--- START OF Supplied text ---
Thanks to hazel for allowing to crosspost this from The Money Pit where she blogs about home renovation and her life.
Field and I are in a relationship.
We don’t have sex.
It’s a relationship where we split the bills and squabble over what
kind of cheese to buy; where I get away with picking the bacon I want,
and she has all the salt-and-vinegar chips her little heart desires;
where we have long sprawling conversations at eleven o’clock at night
about Books We’ve Read and Why Television Is Hard; where we email each
other from our respective workplaces about what we want to eat for
dinner, what we’ve read on the internet news that day, why four hours
sleep is not enough, whether it’s a good idea to buy more wine (yes).
But at the end of the day, we go to our separate beds in our separate
rooms and close the doors.
And it’s invisible.
*
A few nights ago we had a conversation about how we want to refer to
each other: we flatted with each other (and with Nish) for six years,
but this is something new. We’re hiring plumbers now. In the end we
decided that “co-owner” fit the best, but that’s not quite right either:
too much business in the front, not enough party at the back.
“Partners” has connotations that I in no way disapprove of, but which
just aren’t accurate; it wouldn’t bother me in the slightest if people thought that Field and I were a couple, but we’re not.
I toyed with “lady-wife”, mostly as a joke, but while that kind of shit
is fun with friends it’s difficult to say with a straight face to your
lawyer, your electrician, your bank-manager, your mum.
So co-owners it is for now, and we’ll change it if it stops being the closest match for what we are.
*
But we’re invisible, this thing. When I talk about buying a house
with Field, I’m talking about my long-term life plan. I’m talking about
planning a garden, about where we’re planting the fuschia (me) and the
hebes (me) and the carpet roses (Field) and the agapanthus (over my dead
body). I’m talking about the six-month conversation we’ll have about
whether we’re going to wallpaper or paint the lounge, and what shade it
should be, and what the curtains should be made of. I’m talking about
how we run the kitchen, how we cook together, how we make plans to go to
the supermarket and what our budget there will be. I’m in charge –
always and forever – of making electronics Go; she’s in charge of the
alphabet because my god how I hate reshelving books.
I’m talking about the two or three years of planning that went into
this. I’m talking about how I researched suburbs and public transport
routes; about how grateful I am that Field got her full licence and a
car, and how much easier that made the house-hunting process. I’m
talking about the gin-and-tonics she made us tonight for dinner, before
she went to lie down on her bed in the summer evening sun and I came
online to watch comedy routines on youtube and write this post. I’m
talking about the expression of my hopes and dreams, my plans and
schemes, how I’ve wanted to do up a house for forever (as long as Nish has known me, and that’s a bloody long time).
--- END OF Supplied text ---
--- START OF Data provided ---
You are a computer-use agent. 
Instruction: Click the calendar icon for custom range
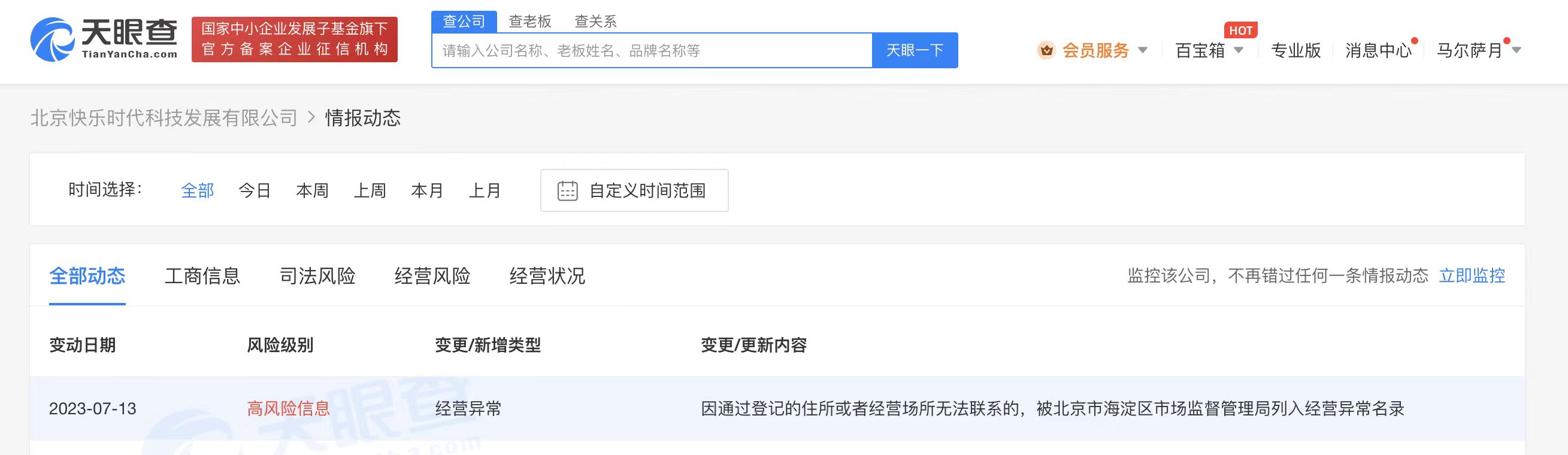click(x=567, y=191)

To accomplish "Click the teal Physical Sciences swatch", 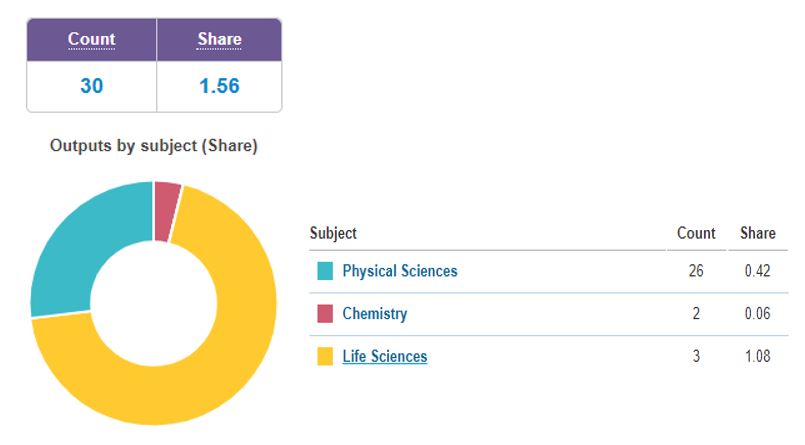I will [x=325, y=270].
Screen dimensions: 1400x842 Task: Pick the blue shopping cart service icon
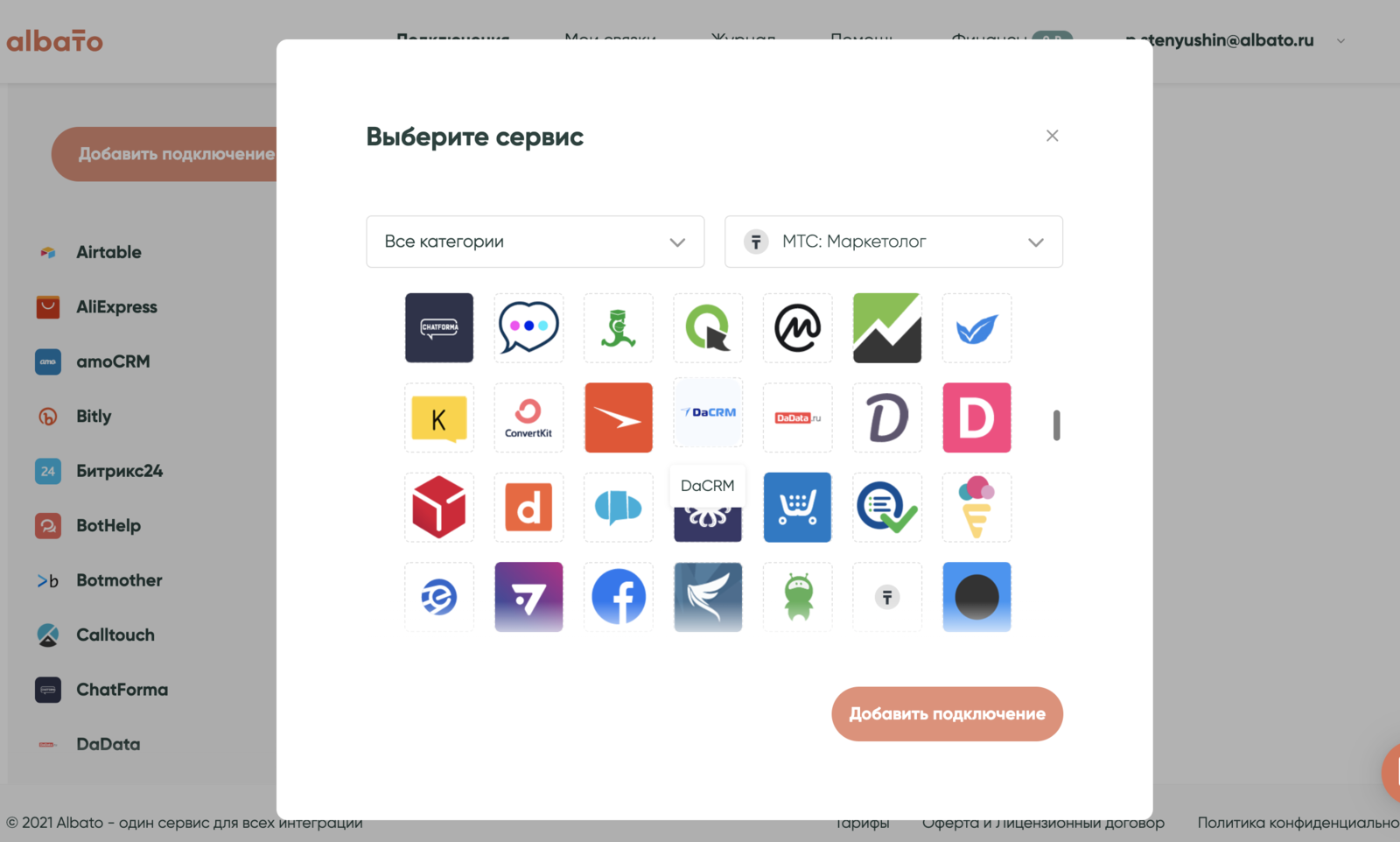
--- END OF Data provided ---
*Actions to take*:
• A. Answer these from the house-buying post:
(i) For how many years did the writer and Field flat together?
(ii) What term did they decide fit them best?
(iii) Who is planting the carpet roses?
• B. Please repeat the part of the house-buying post starting at "But at the end" and ending at "bank-manager, your mum.".
The data was drawn from a separate source, not from the house-buying post.

*Outputs in order*:
• A.
(i) Six years.
(ii) "Co-owner."
(iii) Field.

• B.
But at the end of the day, we go to our separate beds in our separate
rooms and close the doors.
And it’s invisible.
*
A few nights ago we had a conversation about how we want to refer to
each other: we flatted with each other (and with Nish) for six years,
but this is something new. We’re hiring plumbers now. In the end we
decided that “co-owner” fit the best, but that’s not quite right either:
too much business in the front, not enough party at the back.
“Partners” has connotations that I in no way disapprove of, but which
just aren’t accurate; it wouldn’t bother me in the slightest if people thought that Field and I were a couple, but we’re not.
I toyed with “lady-wife”, mostly as a joke, but while that kind of shit
is fun with friends it’s difficult to say with a straight face to your
lawyer, your electrician, your bank-manager, your mum.